相手のことが「嫌い」でもいいし、「未熟だな」と呆れてもいい。
無理に好きになろうとしたり、アンガーマネジメントで怒りを消そうとしたりしなくていいのです。
ただ、「だからといって、即座に排除(シャットアウト)はしない」という選択肢を持つこと。
イメージとしては、 「自分の家のリビング(心の中)」には入れないけれど、 「家の前の道(視界の端)」を歩くことまでは禁止しない、という感覚です。
「私はあなたのことは好きじゃないし、期待もしてないよ」
「でも、あなたがここに居たいなら、居てもいいよ」
相手を自分の世界から追い出すのではなく、 「風景の一部」として、ただそこに置いておく。
4.「清濁併せ呑む」人が一番強い
「付き合う人を選べ」というのは、確かに賢い生き方です。
でも、選り好みしすぎて、世界を狭めてしまってはもったいない。
「綺麗な水」だけじゃなく、「泥水」も流れているのが現実社会です。
その泥水を、飲み込む必要はありません。
でも、 「ああ、泥水が流れてるな」と眺めながら、横で涼しい顔をして生きていける人。
アルゴリズムで排除するのではなく、ノイズすらも「まあ、そういうのもあるよね」と飲み込める人。
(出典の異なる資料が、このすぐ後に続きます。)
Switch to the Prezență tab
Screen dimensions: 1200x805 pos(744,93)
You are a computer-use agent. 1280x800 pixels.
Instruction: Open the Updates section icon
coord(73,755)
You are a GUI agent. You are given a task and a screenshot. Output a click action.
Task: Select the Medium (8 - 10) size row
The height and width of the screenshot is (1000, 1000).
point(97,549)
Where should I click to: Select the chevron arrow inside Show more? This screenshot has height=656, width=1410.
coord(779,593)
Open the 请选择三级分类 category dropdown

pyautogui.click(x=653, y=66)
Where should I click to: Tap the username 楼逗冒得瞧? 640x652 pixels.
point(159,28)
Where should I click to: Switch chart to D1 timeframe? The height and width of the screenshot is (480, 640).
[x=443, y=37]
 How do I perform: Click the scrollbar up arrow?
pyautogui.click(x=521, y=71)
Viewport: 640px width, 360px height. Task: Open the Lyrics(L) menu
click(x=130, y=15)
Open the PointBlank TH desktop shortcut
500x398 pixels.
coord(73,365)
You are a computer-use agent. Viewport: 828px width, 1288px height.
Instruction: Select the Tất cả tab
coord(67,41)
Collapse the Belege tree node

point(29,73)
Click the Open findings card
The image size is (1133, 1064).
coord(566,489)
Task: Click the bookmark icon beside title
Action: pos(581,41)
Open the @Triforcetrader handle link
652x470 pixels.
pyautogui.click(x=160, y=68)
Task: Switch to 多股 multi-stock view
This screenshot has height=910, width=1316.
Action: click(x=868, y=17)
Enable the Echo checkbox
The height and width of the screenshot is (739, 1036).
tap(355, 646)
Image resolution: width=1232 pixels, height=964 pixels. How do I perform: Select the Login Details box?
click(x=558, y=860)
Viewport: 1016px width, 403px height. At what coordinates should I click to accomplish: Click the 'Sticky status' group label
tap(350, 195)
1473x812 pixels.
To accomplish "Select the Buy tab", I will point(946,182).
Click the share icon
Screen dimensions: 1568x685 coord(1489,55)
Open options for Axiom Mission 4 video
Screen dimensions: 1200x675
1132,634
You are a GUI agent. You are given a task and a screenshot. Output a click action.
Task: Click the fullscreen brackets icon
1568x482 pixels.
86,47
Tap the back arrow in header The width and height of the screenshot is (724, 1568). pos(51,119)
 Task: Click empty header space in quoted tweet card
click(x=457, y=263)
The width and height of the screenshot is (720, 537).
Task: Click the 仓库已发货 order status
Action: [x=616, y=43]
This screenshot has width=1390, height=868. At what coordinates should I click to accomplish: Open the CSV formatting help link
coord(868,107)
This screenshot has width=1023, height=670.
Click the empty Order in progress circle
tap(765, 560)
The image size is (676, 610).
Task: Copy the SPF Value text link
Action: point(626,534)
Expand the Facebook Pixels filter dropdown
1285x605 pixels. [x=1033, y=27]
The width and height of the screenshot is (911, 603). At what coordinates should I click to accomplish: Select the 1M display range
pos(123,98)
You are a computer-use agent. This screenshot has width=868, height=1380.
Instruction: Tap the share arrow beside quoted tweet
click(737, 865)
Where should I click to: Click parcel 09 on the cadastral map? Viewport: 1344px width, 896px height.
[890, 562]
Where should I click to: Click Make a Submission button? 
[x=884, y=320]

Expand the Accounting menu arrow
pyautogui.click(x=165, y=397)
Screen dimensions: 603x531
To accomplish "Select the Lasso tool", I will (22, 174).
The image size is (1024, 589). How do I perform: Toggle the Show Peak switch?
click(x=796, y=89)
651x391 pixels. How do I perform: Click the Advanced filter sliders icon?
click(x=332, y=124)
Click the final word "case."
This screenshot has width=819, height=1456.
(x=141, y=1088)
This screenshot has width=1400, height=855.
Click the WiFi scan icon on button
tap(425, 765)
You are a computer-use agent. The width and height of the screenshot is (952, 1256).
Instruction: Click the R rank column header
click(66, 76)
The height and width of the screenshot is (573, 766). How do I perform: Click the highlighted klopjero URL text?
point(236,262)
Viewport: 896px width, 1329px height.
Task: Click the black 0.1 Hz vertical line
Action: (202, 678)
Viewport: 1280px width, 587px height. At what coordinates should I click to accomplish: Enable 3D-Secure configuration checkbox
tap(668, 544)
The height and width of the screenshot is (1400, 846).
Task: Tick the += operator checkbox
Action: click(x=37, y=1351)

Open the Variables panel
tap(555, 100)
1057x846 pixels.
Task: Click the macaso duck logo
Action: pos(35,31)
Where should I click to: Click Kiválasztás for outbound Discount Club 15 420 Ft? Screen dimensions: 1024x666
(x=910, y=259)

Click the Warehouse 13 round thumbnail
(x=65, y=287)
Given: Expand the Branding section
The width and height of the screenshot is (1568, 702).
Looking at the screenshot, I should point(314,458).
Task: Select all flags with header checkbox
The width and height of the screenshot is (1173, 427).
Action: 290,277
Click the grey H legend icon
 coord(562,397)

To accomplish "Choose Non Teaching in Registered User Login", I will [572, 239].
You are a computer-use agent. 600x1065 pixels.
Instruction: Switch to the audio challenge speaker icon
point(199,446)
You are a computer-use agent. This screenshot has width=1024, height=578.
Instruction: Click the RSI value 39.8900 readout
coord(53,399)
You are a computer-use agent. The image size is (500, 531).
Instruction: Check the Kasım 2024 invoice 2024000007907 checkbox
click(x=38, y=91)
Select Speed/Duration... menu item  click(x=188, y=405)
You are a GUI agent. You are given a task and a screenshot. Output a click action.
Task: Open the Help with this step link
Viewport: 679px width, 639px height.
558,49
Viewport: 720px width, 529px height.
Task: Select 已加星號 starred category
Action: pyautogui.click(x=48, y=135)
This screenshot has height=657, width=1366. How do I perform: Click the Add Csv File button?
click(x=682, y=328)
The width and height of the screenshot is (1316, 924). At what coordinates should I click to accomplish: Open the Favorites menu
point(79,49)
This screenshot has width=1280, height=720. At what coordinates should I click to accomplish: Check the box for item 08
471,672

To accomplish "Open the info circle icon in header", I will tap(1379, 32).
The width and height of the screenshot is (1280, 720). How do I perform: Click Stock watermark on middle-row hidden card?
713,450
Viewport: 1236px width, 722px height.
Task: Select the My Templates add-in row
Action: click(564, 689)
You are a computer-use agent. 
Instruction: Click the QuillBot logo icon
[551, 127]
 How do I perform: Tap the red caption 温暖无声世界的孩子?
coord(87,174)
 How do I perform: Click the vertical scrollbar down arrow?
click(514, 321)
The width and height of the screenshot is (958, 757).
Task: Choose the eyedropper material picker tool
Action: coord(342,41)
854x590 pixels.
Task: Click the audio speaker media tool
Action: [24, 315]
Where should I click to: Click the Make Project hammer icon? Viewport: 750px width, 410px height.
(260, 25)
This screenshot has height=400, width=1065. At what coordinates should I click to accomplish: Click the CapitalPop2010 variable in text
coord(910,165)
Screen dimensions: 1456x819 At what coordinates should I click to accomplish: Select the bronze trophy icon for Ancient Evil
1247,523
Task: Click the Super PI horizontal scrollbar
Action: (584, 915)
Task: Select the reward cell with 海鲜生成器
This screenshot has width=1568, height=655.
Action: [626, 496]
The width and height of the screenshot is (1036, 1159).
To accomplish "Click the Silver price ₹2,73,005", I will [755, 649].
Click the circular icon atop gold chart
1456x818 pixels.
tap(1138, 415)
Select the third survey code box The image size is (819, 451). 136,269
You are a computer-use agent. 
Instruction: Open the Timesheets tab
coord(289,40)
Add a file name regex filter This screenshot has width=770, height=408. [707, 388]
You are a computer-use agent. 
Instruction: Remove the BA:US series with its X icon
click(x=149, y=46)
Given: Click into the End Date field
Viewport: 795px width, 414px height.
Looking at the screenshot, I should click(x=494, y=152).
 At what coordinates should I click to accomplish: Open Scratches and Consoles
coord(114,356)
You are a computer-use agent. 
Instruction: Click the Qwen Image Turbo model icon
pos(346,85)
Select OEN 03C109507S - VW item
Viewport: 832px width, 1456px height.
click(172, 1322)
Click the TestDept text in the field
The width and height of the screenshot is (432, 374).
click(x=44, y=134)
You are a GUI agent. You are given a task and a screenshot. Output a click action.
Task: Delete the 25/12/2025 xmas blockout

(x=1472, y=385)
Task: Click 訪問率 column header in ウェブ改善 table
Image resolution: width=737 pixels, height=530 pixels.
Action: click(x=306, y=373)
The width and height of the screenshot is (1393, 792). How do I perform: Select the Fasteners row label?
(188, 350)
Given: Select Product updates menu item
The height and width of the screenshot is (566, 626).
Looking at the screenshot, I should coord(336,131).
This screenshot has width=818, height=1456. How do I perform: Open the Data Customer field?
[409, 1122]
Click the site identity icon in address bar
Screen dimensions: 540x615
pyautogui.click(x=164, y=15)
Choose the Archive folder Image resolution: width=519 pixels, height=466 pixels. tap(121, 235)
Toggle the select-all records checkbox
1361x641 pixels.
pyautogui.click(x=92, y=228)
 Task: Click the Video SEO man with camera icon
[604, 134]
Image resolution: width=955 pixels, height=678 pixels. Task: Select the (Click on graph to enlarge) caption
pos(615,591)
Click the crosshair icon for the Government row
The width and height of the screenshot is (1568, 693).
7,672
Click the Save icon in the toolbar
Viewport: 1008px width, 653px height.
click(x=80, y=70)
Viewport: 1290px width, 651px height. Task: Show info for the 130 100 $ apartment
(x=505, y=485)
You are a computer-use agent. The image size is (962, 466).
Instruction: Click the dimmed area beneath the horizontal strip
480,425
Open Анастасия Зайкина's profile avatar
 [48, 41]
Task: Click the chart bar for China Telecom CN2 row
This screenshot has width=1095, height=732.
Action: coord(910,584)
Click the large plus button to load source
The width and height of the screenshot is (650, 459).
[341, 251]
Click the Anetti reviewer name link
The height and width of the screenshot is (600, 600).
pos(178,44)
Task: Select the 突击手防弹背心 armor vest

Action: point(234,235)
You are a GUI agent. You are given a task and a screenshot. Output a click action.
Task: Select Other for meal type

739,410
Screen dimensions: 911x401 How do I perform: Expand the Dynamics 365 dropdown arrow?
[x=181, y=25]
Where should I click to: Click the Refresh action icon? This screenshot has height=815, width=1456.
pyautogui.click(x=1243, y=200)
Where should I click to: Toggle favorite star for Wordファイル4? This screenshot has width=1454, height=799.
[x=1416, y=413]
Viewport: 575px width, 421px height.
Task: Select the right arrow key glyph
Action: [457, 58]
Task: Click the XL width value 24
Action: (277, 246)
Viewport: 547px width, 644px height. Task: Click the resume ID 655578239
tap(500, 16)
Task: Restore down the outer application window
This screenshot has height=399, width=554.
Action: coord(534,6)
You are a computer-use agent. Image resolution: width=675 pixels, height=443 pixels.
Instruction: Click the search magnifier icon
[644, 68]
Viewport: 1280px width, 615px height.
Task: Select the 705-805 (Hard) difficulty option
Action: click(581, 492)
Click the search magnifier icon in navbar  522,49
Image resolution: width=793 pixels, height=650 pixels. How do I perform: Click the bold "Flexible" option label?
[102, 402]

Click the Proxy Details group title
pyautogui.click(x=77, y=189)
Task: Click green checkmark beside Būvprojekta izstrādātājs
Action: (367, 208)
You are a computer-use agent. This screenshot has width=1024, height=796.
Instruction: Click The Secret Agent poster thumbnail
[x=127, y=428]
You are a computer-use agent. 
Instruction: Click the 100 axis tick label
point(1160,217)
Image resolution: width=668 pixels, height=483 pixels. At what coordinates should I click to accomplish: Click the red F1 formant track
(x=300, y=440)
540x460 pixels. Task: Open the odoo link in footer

そういう「清濁併せ呑む(せいだくあわせのむ)」強さを持った人の方が、 私は、何倍もしなやかで、本当の意味で「賢い」と思うのです。
「嫌い」と「排除」はセットじゃなくていい。
その間に、「ただ置いておく」というグレーな選択肢を持てる人が、本当の自由な人なのかもしれません。